Cancer biomarker discovery via low molecular weight serum proteome profiling - Where is the tumor? 2007

Michael T Davis, and Paul Auger, and Chris Spahr, and Scott D Patterson
Department of Molecular Sciences, Amgen, Inc., One Amgen Center Dr., Thousand Oaks, CA, USA. michaeld@amgen.com.

Time-course analyses of rapidly processed serum performed in parallel by SELDI and nanoscale LC-MS/MS have revealed the temporal correlation of several literature-based disease markers with ex vivo driven events such that their in vivo existence in healthy subjects is questionable.

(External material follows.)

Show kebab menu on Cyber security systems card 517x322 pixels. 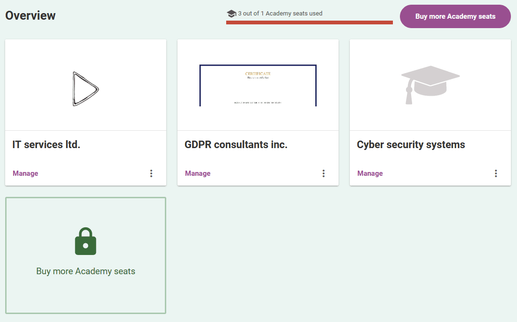pos(496,173)
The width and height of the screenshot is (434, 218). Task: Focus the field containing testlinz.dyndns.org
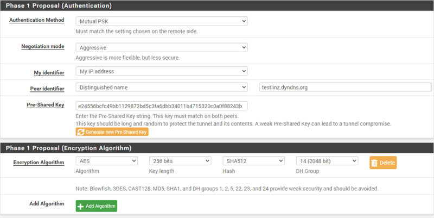coord(344,88)
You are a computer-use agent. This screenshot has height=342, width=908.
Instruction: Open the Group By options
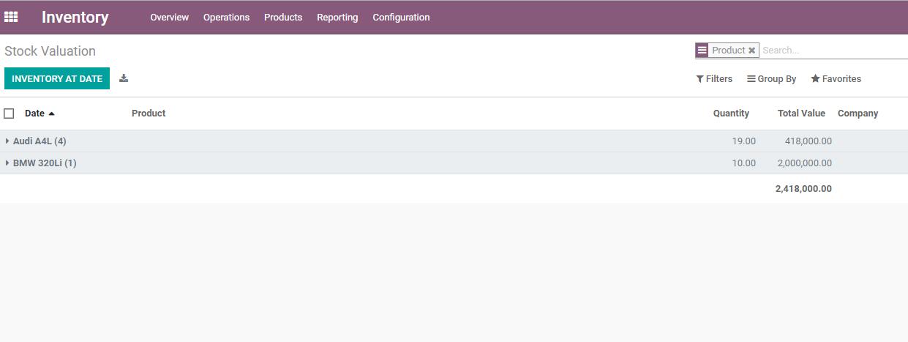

Identification by MS/MS reveals these putative biomarkers to be byproducts of the coagulation cascade and platelet activation and suggests plasmatic analysis may be preferred. In a pilot plasmatic study, a cohort of naïve prostate cancer (PCa) samples were uniformly distinguished from their age-matched controls (n = 20) on the basis of multiple peptidic components; most notably by a derivative of complement C(4) at 1863 m/z (GLEEELQFSLGSKINVK, C4(1353-1369) ). The fully tryptic nature of this and other putative PCa discriminants is consistent with the cleavage specificity of common blood proteases and questions the need for tumor-derived proteolytic activities as has been proposed. In light of the known correlation of disregulated hemostasis with malignant disease, we suggest the underlying differentiating phenomena in these types of analyses may lie in the temporal disparity of sample activation such that the case (patient) samples are preactivated while the control samples are not.